About Argument Mapping
What is argument mapping?
Argument mapping is a visual method of displaying how reasons work to support a claim. A map exposes the hidden structure of the argument so that everyone can see how all the reasons fit together. You can map objections to any premise, so you can see exactly where two people disagree. The process of mapping also exposes hidden assumptions (a.k.a. implicit co-premises), which are often the true source of disagreement. (You know when it feels like people are just talking past each other?)
Why are arguments so important?
- Almost every employer values critical thinking skills.
- People who are good critical thinkers have better life outcomes.
- The ability to understand and make arguments is key to academic success.

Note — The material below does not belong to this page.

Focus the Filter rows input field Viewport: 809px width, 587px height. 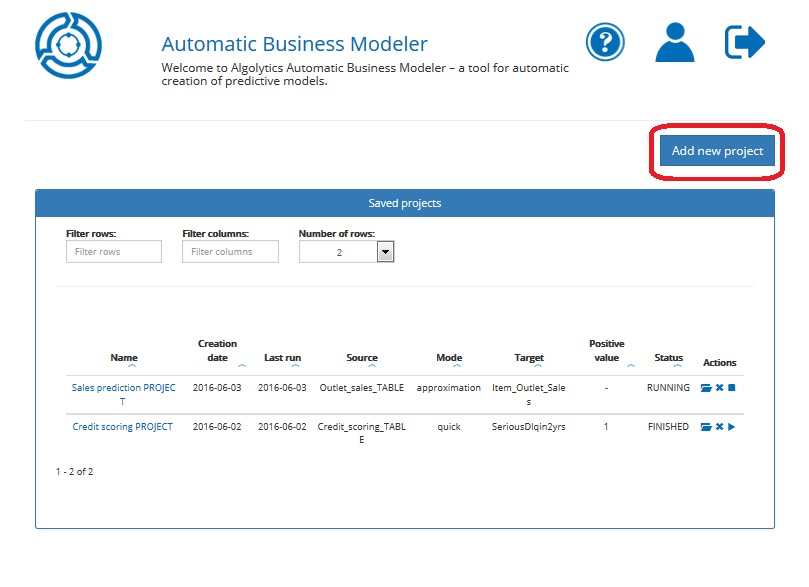tap(113, 252)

How does argument mapping improve students' reasoning skills?
- When students collaborate on mapping exercises, they’re energetic and focused. The process of talking about how specific reasons work to justify a claim is naturally engaging. Students own the vocabulary of arguments when they talk to each other about the best way to map a text.
- Our mapping exercises engage students in deliberate practice with targeted feedback. A growing body of educational research shows that both of these elements (practice and feedback) are critical for building skills in any domain.
- The point isn’t to solve the puzzle correctly, it’s to think about how the reasons work together to support a claim, so you can explain to yourself and others exactly how the reasoning works. With argument mapping, it really is all about the process!
What arguments do students map - theirs or someone else’s?
Both!
Students start building their skills by mapping other people’s arguments. This allows them to focus on how the reasons work together to support a claim – setting aside their personal biases and opinions. They can focus on the reasoning itself, rather than winning the argument. In order to accurately map someone else’s argument, they have to consider how the author themself would have mapped it. This instills a habit of intellectual charity that allows for more enjoyable and more useful discussions.
Students learn to critically evaluate an argument on its own terms, rather than simply endorsing or dismissing it based on their feelings or prior experience. Are the premises true? How strongly do they support the claim?
After students have learned to map other people’s arguments, they have the vocabulary and the skills to craft their own arguments with precision and rigor, thereby doing justice to their fantastic ideas!
So are students supposed to walk around mapping arguments?
Not exactly. Our goal isn’t that students walk around mapping arguments, but that they develop the attitudes and habits of a critical thinker. We help students engage the arguments coming at them more rigorously and precisely, as well as to craft and communicate their own arguments. It’s the process and the practice of mapping that helps you understand how someone else thinks about an issue, and decide where you should stand on it.